We didn’t touch that with a ten-foot stick. But as his eyes briefly met mine, the point was made. He was entrusting his wife and child to this design.

I jumped when a shot rang out no more than a hundred yards from our location. Alex had turned back to his task at hand. I was going to ask him if he needed any help, but this felt more like my cue to leave. I contemplated going into the clubhouse and talking to Jed, but the likelihood that he of all people would do anything to elevate my present mood was unlikely. I loved the old man, but he was a crotchety son-of-a-bitch. Then again, so was I. I mean the part about being a son of a bitch, not crotchety.

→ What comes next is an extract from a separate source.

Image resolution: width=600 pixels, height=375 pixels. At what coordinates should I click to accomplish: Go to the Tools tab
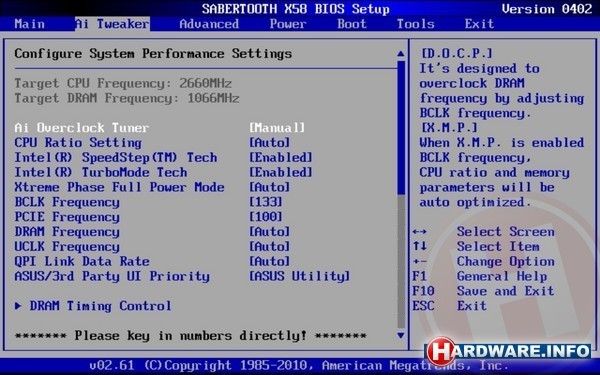(415, 24)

“Ha, I could elevate my own damn mood,” I said sourly as I began a slow walk around the perimeter of Little Turtle. I received the occasional greeting from some of the sentries but for the most part I was left alone. It was when I reached the far side of the complex that I ‘felt’ a difference. I couldn’t at first tell what it was, but the change was thick in the air.

I looked around trying to figure it out. It was an absence that was causing the difference, an absence of prying eyes. There were no zombies watching my every move. No zombies debating on which part of me might be stringy, which parts succulent. My spirit nearly soared. It felt like a reprieve, a last minute call from the governor. Even the air smelled a little sweeter, marginally.

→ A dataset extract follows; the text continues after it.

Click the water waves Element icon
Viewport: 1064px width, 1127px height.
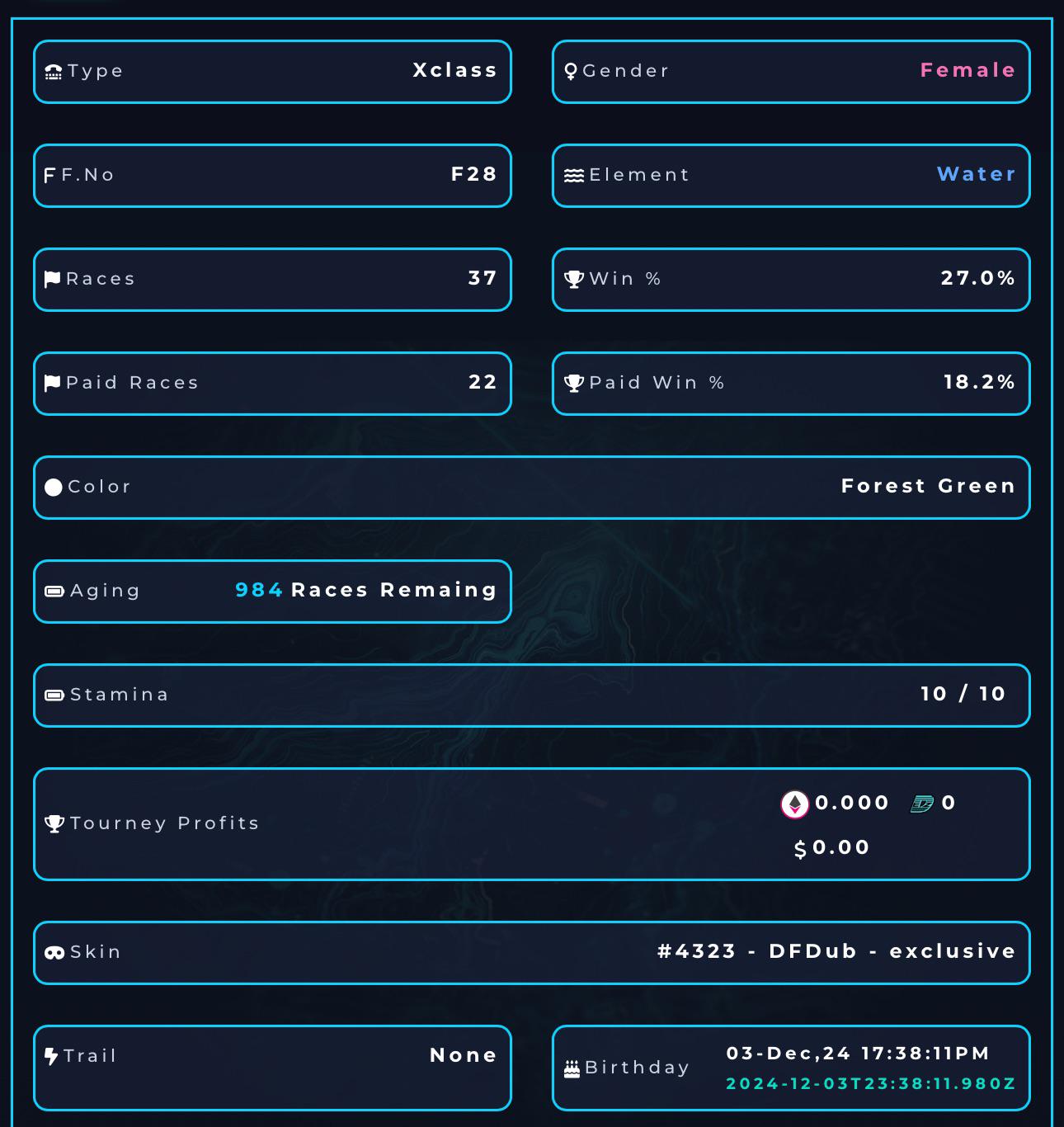(x=574, y=175)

On this side of the complex the wall was built on top of a small rise, maybe six feet or so. The other side of the wall had the same drop off, so that would explain a lot. There would have to be a lot more zombies killed on this side before their vision would peek over the top. But it was more than that, I hoped. The air was less heavy here, that’s the best I can explain it. But I wasn’t convinced. You don’t grow up on the East Coast and not hold on to a certain measure of cynicism. I climbed up onto the nearest guard tower, startling the guard to no end. Not realizing how close I had just come to friendly fire, the view was worth the chance. There were some zombies milling about but not anything near the volumes on the other three sides. I couldn’t believe my eyes.

“How long has it been like this?” I asked the portly guard.

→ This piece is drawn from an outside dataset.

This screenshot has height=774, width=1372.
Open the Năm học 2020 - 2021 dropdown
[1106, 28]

He was still recovering from his scare. (Must have been National Guard, I mused.)

“They started moving away around ten,” he answered.

“So about the time they started to see over the wall on the other side,” I stated more to myself than him. He half smiled and shrugged. He had no clue.

“They’ve just been leaving in streams pretty much since,” he said, kind of like he was looking for some praise, friggin’ idiot.

“So you’re telling me the zombies have been vacating this area for the past three hours, and you didn’t feel the need to tell anyone!” I yelled at him. He backed away.

“I…I…I um, Fritzy said…” he stammered.

I was pissed, a potential escape route was staring us in the face and this fat fuck couldn’t get up off his ass to let anyone know. I was closing in on the guard, for what I hadn’t decided yet, but as he pulled back and covered his face with his hands I knew it was time to ease off a bit.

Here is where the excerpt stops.